After a couple of nights feeling sorry for myself and getting rejected from more job applications I started to truly consider my hideousness. My self-esteem hit the ultimate low. I basically had a serious melt down that included me weeping on my living room floor in the middle of the night. I couldn’t control my crying and simply started to pray. I prayed so fervently that I couldn’t quite keep my prayers straight, but I kept asking God or someone for an answer. I cried until I finally fell asleep.
I know this might sound over dramatic, but after being unemployed for such a long time and getting very little positive feed back I feel like there is very little room for me to progress. I finally told my family and friends how I was feeling and I got the usual “Don’t worry, it will work” or the “Why are you so depressed, don’t you know there are people who are way worse than you are?!”, and then one of my dearest friend mentioned a new study she saw on AOL.com. She noted how the article pointed out to a beautiful ratio. That it is proven that people prefer to see people who are symmetrical and have a 46% ratio of Face to eye separation. That means that there is an actual number assigned to a beautiful face. Needless to say I felt worse and she jokingly remarked “At this rate you probably want to get plastic surgery!” and laughed ahead of me, but it hit me. I’m depressed by the lack of jobs and the overemphasis on looks. I’ve always hated my nose and chin. I have some free time between job applications, so why not get some worked done on my face!

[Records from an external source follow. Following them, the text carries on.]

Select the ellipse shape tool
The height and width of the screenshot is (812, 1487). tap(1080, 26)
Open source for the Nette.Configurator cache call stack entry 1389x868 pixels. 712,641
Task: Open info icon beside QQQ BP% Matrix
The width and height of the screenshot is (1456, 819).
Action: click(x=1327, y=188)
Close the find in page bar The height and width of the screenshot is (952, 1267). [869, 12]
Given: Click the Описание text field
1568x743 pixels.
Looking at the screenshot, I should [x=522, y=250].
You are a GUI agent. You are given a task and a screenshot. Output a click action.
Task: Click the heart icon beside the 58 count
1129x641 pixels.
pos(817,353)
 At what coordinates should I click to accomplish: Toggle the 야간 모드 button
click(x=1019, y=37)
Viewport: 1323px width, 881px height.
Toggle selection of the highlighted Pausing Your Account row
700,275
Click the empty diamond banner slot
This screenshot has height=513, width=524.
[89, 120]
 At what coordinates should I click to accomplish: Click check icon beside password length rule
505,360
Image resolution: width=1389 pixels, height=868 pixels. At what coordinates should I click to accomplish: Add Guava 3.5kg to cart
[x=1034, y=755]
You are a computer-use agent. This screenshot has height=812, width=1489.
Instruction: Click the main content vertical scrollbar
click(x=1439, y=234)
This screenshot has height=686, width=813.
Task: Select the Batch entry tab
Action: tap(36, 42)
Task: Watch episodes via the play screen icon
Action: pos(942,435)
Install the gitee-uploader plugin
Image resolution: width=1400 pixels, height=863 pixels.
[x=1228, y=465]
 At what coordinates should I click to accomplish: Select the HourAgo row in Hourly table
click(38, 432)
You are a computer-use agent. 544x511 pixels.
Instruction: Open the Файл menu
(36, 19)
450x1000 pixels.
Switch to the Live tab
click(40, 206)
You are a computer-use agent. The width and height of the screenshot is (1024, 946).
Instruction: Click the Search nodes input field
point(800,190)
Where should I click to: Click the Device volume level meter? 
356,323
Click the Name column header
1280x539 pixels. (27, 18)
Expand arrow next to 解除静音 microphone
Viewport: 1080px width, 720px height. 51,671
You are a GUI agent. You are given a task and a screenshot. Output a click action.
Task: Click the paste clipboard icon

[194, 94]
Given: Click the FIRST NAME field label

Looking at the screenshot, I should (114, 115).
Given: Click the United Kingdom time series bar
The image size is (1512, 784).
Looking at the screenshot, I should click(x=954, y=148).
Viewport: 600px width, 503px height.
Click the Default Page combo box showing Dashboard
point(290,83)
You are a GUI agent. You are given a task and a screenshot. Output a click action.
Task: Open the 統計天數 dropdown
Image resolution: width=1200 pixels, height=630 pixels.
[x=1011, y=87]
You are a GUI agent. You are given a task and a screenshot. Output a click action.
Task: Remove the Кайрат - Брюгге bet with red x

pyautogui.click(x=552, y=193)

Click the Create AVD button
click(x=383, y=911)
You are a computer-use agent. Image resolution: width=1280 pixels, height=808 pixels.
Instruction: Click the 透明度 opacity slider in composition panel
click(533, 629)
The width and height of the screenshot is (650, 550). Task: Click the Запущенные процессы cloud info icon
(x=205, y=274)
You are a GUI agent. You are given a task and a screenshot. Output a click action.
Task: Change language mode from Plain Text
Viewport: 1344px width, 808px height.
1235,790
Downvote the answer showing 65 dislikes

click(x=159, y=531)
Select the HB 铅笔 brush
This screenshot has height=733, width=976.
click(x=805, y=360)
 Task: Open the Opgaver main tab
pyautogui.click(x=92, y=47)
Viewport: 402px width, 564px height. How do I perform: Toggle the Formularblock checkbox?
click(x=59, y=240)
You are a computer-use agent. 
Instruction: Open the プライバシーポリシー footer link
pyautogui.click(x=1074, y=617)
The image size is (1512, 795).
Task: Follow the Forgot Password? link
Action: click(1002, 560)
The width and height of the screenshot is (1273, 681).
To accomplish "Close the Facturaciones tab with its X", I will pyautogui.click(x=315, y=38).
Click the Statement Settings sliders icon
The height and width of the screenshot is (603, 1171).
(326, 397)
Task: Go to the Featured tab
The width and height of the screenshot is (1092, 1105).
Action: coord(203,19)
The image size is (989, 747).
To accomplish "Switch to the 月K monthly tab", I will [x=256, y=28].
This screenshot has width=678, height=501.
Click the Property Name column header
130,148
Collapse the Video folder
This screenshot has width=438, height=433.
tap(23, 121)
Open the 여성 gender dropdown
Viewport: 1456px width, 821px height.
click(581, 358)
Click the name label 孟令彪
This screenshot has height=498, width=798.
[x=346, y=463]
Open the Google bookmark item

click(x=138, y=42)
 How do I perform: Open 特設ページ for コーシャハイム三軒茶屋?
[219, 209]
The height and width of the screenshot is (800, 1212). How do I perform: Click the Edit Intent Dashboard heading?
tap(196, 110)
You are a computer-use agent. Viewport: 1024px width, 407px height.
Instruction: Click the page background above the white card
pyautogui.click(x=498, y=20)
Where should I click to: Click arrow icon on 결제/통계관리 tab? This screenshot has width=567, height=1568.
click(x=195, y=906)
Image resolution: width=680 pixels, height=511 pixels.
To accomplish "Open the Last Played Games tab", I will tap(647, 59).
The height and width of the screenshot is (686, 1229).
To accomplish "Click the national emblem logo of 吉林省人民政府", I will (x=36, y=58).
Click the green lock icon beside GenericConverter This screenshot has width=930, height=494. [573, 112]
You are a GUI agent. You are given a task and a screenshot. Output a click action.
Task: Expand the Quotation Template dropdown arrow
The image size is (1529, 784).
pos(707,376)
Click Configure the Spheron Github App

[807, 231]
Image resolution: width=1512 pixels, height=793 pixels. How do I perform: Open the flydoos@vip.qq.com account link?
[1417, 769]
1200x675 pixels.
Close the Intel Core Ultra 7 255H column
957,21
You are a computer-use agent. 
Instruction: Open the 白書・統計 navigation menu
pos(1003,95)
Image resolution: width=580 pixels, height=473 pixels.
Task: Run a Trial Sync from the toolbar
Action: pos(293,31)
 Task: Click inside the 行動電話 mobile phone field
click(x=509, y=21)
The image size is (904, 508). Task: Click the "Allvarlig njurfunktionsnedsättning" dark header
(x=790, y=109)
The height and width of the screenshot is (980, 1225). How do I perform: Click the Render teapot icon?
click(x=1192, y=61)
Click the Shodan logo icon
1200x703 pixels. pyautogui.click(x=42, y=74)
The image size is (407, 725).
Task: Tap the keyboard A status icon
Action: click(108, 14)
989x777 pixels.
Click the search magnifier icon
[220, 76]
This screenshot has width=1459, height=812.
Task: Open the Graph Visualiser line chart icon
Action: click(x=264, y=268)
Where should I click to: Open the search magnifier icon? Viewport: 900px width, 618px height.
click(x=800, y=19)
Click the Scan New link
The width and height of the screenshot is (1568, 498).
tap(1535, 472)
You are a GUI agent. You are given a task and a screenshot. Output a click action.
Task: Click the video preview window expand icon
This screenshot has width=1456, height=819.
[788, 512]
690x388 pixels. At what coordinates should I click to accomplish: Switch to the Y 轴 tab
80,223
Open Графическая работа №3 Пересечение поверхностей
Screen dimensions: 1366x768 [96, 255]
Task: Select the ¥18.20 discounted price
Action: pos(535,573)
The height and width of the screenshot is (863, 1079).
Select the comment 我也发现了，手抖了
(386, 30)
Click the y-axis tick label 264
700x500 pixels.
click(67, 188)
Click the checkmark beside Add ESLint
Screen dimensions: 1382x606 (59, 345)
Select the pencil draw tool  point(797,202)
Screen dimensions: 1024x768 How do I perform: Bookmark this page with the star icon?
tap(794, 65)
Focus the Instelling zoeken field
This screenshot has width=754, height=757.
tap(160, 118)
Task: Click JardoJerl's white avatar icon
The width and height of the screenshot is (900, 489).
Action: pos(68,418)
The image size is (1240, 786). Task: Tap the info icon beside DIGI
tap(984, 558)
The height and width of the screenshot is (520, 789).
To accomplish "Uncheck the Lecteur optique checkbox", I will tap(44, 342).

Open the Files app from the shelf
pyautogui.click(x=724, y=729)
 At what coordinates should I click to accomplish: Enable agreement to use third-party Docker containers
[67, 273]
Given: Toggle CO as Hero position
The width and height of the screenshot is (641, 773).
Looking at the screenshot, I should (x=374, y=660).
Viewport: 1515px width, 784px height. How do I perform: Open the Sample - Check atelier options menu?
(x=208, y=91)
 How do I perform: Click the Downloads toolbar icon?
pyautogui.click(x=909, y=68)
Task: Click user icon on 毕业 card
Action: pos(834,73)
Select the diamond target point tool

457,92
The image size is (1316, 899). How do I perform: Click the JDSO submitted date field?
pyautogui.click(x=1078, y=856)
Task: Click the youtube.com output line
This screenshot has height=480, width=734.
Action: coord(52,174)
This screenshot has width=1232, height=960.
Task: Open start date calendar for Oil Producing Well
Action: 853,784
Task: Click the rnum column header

It was an off-hand comment, but it stayed with me the whole day. If looks are that important in the job market then this can only be categorized as an investment on myself. I have the training and I do have some money saved. I know I need to pay off my bills, but if by doing this plastic surgery I am able to land a job I will be able to pay back these bills. I know this isn’t a decision I should jump into so quickly so I will do some research and talk to people. If anyone knows any plastic surgeons or just someone who has had surgery please let me know. I would love any input.